Selon la Banque mondiale, le coût des maladies non transmissibles serait compris entre 1 et 7% du PIB des pays africains alors qu’un programme de prévention complet comprenant quelques-unes des stratégies principales leur coûterait moins de 1% de leur PIB. Au Maroc, le coût de certaines maladies non transmissibles et qui sont la principale cause de décès dans le monde (76% au Maroc) – est faramineux : le diabète coûte 11 MMDH par an, l’obésité 24 MMDH par an et la carence en micronutriments 12 MMDH soit 5% du PIB. 20% de ces sommes en prévention primaire pourrait réduire de 80% l’incidence, d’après le professeur Heikel. Il s’avère ainsi indispensable de prendre en compte cette donne dans la stratégie de santé. À cela s’ajoute la nécessité d’alléger la pression sur le citoyen. Le Maroc fait en effet partie des pays où la contribution des ménages dans les dépenses de santé est très élevée : elle dépasse 60% contre 3% en Angleterre. Le gouvernement est très attendu sur cette question. Pour rectifier le tir, plusieurs actions doivent être déployées, à commencer par le renforcement du secteur public. Aujourd’hui, les Marocains optent pour le secteur privé pour se faire soigner. Même les Ramédistes recourent aux services du privé bien qu’ils n’aient pas les moyens, ce qui a aggravé la situation financière des hôpitaux publics qui doivent assurer leur équilibre financier.

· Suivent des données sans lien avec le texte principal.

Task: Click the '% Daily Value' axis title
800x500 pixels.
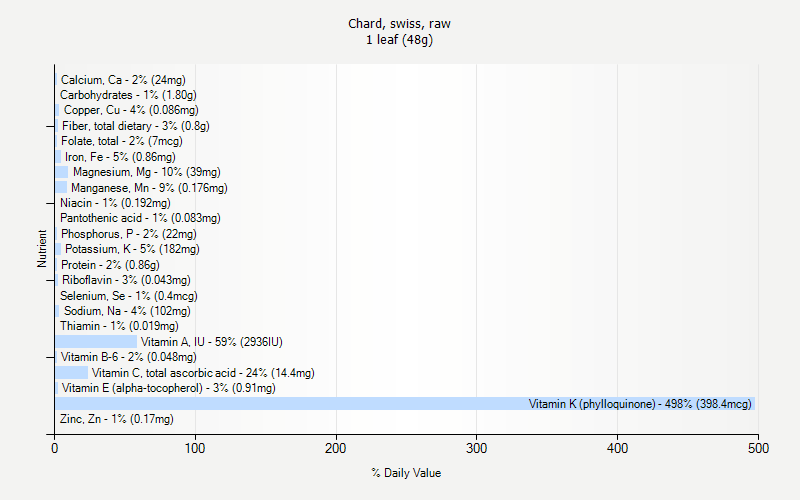Action: point(406,473)
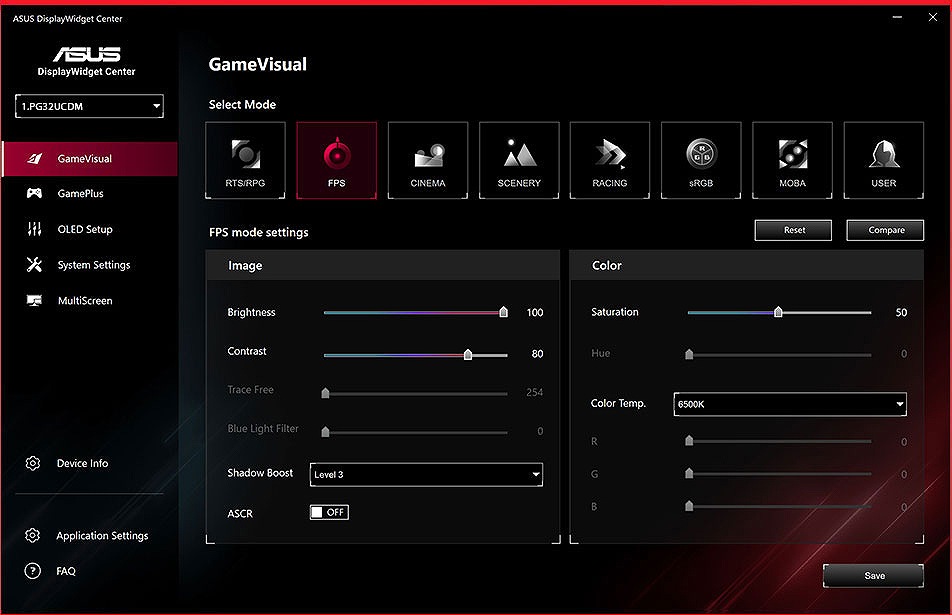Select the MOBA mode icon
Viewport: 952px width, 615px height.
click(x=792, y=160)
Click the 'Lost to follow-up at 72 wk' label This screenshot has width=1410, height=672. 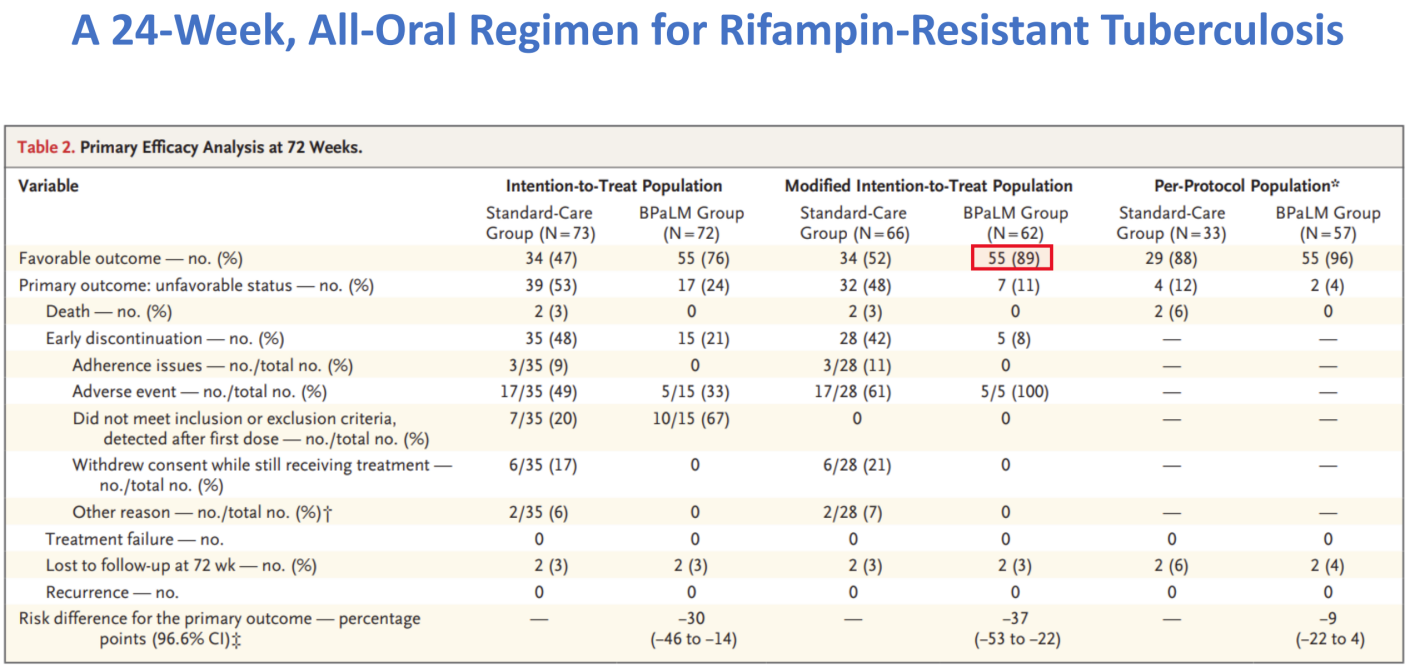pos(181,566)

Aujourd’hui, il faut une nouvelle politique pour inverser le paradigme et rendre au secteur public ses lettres de noblesse. «Nous avons besoin d’un secteur public fort, accompagné par le privé comme un partenaire», précise le docteur Heikel. Le partenariat public/privé est l’une des issues concrètes qui pourraient booster le système de santé au Maroc. Il s’agit, entre autres, de réfléchir à des formes innovantes de gestion déléguée et d’accréditer le secteur privé, mais tout en mettant en place un système rigoureux de contrôle. La régionalisation de la gestion n’est pas en reste. L’idée est de s’adapter aux besoins spécifiques de chaque région en matière de santé.

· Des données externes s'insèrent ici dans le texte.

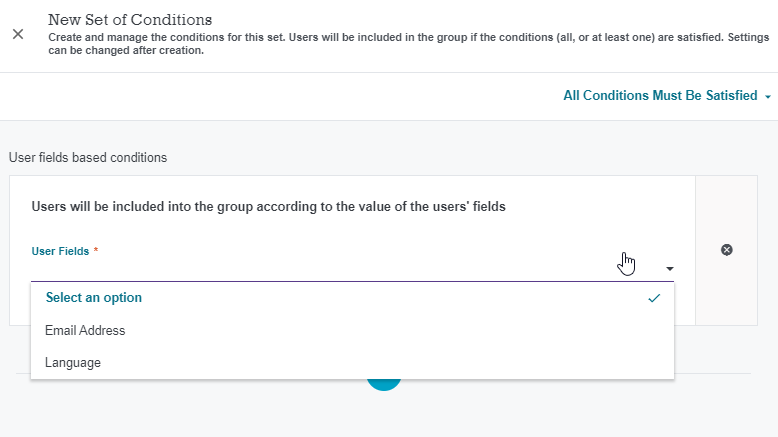Remove the user fields condition with circled X

click(726, 250)
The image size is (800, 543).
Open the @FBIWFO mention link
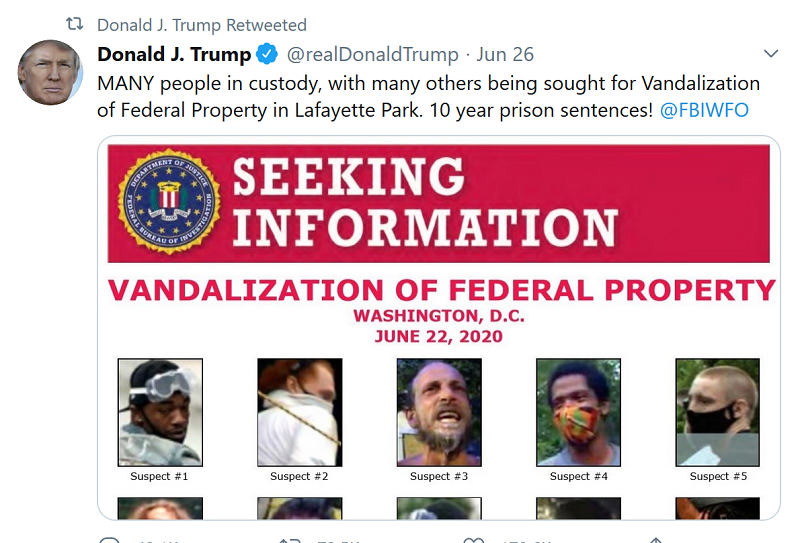[704, 110]
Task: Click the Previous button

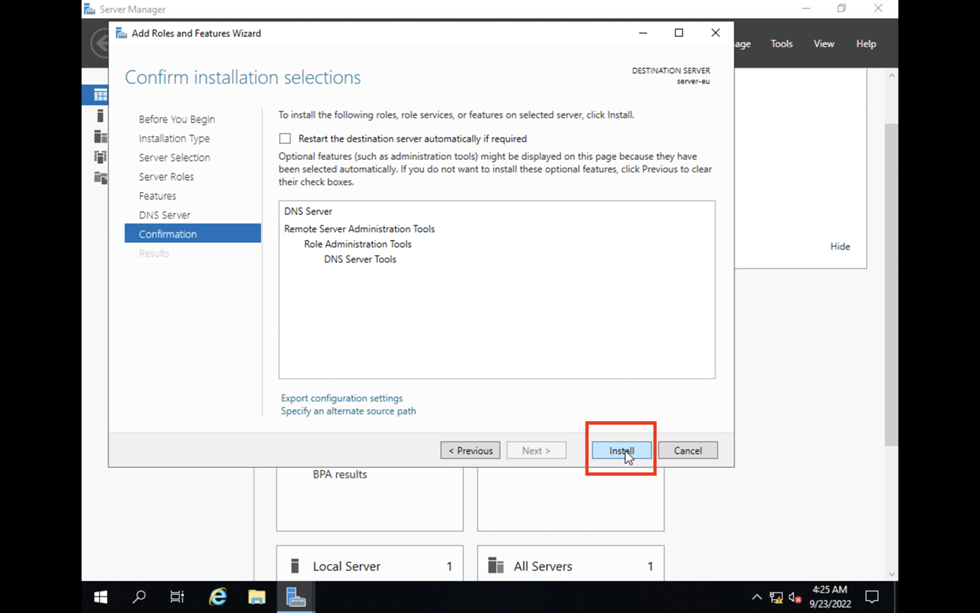Action: pos(470,451)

Miser sur la formation des ressources humaines
Le déficit en ressources humaines est l’un des principaux handicaps du système de santé au Maroc. Le besoin immédiat est de plus de 9.000 médecins et 15.000 infirmiers mais paradoxalement, le Maroc ne forme pas assez de médecins. Les objectifs du programme de formation de 3.000 médecins par an ont été abandonnés en dépit des besoins de plus en plus grandissants. Désormais, il s’avère indispensable d’augmenter la capacité d’accueil des facultés de médecine et de baisser le seuil d’admission. La formation doit répondre aux besoins de la société et permettre de gérer la transition démographique et épidémiologique. Il ne s’agit pas uniquement d’œuvrer pour augmenter l’espérance de vie des Marocains mais de prendre en considération aussi la qualité de leur santé. Actuellement, l’espérance de vie en bonne santé n’est pas de 75 ans, elle est plutôt de 65 ans.